Dina Kyriakidou, Reuters October 5, 2009, 8:31 am

ATHENS (Reuters) - Greece's Socialists have won Sunday's election with enough seats to form a government and oust conservatives who angered voters for failing to tackle graft and the economy, an official projection said.

If the final result matches the projection, PASOK will win an absolute majority in parliament at a time when the Mediterranean country, seen as the euro zone's weakest link, needs a strong government to deal with an economy on the verge of recession.

With about 20 percent of the vote counted, PASOK had won about 43 percent of the vote and the ruling New Democracy trailed with 36 percent.

The Interior Ministry projected, based on partial results, that PASOK had won nearly 44 percent of the vote, giving it 160 out of 300 seats in parliament, and New Democracy was trailing with about 34 percent and 92 seats.

"It is a great victory, a historic victory that means we have a great responsibility to meet the expectations of the Greek people," senior PASOK party member Evangelos Venizelos told reporters.

Thousands of jubilant PASOK supporters waited for party leader George Papandreou to appear at headquarters in central Athens, waving green flags and honking car horns.

Papandreou had promised a 3 billion euro ($4.36 billion) stimulus package on a platform of taxing the rich and helping the poor, while the outgoing Prime Minister Costas Karamanlis called for two years of austerity.

Markets were likely to be pleased with the result.

"Not because they have a preference between the two parties but because a new government with a parliamentary majority will have a fresh mandate to pursue its program over a four-year term," said Alexander Moraitakis, president of the Greek brokers association SMEHA.

It was the third face-off for Papandreou, 57, a U.S-born soft-spoken politician, and Karamanlis, 53, a powerful speaker who appeals to the average Greek, both the heirs to two of Greece's most powerful political dynasties.

Opinion polls had showed most Greeks appeared ready to end five years of conservative rule that started amid high hopes of ending endemic corruption but soon sunk amid its own scandals.

Weakened by the scandals and a fragile parliamentary majority, Karamanlis called the snap poll, gambling he had a better chance of winning now than later in his four-year term.

Papandreou will face a budget deficit topping 6 percent of GDP, rising unemployment and deep unhappiness with the education system, social security and immigration.

"The main challenge for the new government is to submit a credible budget and a realistic timetable for reducing fiscal imbalances," said Nikos Magginas, an economist at National Bank.

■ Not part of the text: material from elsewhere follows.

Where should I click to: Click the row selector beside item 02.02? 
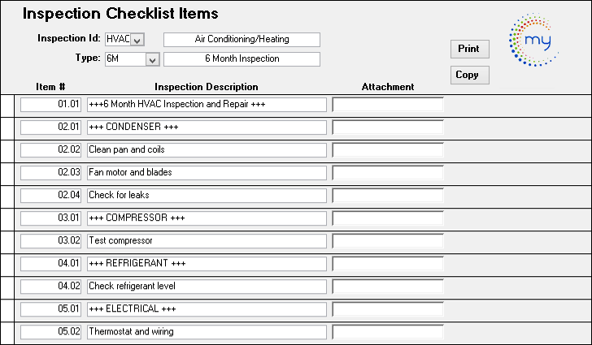(x=7, y=150)
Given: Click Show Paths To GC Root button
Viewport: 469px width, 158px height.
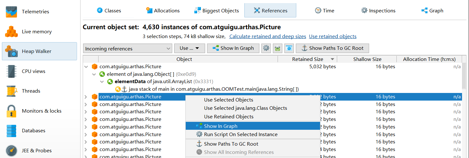Looking at the screenshot, I should pos(332,48).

After years of robust growth, Greece's output, about 2.5 percent of the euro zone's total economy, is set to slow to zero growth or even enter negative territory this year, with key drivers and job providers like tourism particularly hard-hit.

Economists question the wisdom of Papandreou's spending plan, saying it may lead to more borrowing in a country which already has the euro zone's second biggest debt after Italy as a percentage of GDP.